- **Instructions for the task**:
Tally the lines in the listing below that contain the string "message", treating uppercase and lowercase as different. Give only the number.

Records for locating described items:
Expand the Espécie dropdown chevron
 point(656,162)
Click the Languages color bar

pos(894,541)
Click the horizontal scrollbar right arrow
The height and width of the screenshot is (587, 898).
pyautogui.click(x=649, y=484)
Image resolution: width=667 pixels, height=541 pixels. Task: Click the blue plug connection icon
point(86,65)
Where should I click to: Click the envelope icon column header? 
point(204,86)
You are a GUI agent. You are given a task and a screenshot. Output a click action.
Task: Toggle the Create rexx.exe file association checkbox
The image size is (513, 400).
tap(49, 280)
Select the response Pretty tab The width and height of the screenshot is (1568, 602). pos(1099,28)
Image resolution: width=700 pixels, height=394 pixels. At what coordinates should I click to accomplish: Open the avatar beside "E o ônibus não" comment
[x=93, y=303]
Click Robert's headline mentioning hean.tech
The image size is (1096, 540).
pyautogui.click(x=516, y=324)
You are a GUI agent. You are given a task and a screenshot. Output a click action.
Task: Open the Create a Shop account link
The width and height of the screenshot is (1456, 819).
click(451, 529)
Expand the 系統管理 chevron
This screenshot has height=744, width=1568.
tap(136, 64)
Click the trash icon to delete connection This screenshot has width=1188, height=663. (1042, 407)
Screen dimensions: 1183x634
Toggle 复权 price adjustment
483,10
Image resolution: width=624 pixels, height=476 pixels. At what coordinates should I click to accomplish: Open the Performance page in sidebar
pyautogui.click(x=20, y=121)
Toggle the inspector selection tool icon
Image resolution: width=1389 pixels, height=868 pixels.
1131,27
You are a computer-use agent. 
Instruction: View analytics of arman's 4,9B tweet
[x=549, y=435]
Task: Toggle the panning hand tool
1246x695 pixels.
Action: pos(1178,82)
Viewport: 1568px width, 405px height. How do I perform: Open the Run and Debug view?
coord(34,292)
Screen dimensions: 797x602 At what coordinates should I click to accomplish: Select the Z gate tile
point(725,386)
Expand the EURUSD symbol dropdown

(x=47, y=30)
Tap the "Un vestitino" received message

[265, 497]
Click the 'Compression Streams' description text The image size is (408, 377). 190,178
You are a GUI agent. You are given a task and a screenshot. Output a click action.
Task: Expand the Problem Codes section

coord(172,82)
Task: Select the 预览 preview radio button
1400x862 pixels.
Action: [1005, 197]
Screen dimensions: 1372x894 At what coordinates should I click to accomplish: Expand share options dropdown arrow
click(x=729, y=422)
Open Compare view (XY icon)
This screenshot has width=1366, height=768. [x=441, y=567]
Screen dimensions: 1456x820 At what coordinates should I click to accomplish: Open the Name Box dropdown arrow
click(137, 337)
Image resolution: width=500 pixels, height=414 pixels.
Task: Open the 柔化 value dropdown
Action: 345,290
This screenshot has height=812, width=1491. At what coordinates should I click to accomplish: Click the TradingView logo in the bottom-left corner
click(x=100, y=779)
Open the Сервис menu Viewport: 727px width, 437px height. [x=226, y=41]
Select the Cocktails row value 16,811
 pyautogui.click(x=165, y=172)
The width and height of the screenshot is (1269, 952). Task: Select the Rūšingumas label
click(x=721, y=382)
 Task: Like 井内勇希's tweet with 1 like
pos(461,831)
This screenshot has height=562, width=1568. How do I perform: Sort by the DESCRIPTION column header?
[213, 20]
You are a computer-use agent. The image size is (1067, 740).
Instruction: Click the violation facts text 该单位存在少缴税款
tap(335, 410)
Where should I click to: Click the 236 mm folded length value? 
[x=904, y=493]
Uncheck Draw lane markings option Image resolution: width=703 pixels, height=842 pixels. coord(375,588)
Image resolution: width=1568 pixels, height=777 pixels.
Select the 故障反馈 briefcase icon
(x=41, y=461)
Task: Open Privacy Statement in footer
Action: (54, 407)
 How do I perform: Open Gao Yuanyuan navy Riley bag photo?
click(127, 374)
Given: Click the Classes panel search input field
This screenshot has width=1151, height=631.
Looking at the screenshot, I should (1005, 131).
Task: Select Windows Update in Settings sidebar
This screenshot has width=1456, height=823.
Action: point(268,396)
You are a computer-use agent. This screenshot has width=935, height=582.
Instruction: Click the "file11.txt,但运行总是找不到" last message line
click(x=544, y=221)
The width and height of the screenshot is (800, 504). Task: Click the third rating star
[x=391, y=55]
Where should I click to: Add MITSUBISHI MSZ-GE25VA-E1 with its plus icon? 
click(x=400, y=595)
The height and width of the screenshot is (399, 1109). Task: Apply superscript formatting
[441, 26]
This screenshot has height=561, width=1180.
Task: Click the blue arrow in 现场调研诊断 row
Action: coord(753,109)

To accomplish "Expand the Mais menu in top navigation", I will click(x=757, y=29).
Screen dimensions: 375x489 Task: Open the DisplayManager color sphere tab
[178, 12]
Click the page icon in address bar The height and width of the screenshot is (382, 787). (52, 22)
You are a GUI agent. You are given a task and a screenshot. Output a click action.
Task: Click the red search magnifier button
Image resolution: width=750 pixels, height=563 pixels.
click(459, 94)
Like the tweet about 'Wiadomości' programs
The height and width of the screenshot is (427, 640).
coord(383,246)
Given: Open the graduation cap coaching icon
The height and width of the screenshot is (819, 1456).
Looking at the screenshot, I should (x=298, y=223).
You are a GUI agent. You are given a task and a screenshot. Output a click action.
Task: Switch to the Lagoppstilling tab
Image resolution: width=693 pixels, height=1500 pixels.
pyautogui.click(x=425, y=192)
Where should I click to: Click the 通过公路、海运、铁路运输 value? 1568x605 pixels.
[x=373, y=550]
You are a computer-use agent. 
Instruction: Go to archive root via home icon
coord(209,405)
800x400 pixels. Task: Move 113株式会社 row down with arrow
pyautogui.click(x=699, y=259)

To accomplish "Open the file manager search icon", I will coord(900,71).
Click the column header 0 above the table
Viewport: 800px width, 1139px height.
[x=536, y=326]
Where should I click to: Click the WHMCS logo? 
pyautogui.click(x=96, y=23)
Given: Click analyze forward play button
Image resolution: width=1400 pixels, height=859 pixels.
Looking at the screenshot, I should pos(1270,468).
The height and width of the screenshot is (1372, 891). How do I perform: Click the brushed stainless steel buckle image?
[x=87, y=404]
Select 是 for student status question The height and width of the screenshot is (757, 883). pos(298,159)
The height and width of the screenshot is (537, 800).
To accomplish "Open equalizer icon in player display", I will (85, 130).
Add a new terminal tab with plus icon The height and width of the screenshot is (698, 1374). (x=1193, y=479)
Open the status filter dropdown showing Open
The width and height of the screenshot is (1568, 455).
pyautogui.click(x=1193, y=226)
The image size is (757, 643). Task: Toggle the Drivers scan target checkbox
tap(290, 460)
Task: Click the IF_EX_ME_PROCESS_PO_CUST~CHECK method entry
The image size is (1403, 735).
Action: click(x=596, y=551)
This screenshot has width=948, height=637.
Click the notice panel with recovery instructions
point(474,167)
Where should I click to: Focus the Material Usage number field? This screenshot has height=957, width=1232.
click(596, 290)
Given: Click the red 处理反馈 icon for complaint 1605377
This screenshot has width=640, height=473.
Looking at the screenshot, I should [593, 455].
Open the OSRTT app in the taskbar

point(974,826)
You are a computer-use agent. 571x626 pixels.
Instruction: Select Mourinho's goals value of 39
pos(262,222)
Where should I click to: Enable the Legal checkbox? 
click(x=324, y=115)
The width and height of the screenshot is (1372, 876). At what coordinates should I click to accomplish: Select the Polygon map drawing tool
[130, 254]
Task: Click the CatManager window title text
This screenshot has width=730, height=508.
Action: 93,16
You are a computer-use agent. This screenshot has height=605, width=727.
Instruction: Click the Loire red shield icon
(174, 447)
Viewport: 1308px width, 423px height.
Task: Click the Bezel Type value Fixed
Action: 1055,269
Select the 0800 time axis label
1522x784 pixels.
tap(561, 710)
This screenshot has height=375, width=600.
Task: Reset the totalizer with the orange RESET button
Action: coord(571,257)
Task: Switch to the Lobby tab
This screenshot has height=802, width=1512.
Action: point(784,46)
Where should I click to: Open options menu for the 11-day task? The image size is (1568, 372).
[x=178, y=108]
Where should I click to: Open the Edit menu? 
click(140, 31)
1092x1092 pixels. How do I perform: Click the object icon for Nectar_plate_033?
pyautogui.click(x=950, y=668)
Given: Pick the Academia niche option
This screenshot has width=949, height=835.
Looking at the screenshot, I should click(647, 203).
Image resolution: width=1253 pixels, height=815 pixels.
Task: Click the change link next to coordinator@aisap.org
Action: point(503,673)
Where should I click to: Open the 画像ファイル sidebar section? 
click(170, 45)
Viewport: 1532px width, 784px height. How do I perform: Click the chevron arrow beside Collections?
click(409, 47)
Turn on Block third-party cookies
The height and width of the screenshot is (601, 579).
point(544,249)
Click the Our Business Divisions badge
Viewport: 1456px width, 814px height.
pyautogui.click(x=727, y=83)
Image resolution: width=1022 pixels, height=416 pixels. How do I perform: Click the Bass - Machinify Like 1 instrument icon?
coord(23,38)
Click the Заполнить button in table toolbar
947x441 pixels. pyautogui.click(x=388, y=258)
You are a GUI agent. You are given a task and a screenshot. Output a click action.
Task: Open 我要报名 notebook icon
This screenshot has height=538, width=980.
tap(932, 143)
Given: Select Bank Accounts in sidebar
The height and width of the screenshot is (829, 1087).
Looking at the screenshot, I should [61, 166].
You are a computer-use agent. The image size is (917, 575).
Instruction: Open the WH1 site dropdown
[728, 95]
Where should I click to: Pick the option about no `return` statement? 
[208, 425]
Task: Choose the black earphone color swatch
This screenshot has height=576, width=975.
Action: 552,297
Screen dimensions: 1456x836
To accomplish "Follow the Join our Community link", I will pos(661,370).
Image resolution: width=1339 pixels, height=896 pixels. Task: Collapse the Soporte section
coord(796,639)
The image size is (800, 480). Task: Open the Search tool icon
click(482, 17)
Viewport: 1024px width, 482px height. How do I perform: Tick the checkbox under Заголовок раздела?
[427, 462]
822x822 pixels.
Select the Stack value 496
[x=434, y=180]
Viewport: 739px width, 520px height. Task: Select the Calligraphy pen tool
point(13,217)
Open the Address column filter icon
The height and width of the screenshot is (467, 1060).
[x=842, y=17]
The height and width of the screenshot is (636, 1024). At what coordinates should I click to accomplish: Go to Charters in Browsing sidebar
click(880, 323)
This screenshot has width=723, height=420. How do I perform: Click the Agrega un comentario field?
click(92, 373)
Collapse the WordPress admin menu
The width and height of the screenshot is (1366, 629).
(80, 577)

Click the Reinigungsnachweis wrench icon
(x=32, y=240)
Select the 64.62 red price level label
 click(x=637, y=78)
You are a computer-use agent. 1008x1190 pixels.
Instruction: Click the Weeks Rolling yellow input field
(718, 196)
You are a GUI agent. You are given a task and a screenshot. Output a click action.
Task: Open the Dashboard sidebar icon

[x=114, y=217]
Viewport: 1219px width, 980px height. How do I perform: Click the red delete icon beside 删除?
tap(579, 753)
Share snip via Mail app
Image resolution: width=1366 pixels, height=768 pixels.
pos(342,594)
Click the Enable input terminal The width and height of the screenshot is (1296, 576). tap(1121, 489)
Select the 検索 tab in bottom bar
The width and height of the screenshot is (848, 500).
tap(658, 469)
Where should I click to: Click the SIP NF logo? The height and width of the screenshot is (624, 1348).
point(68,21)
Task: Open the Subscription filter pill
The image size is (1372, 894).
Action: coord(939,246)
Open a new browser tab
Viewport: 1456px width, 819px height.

- **The solution**:
2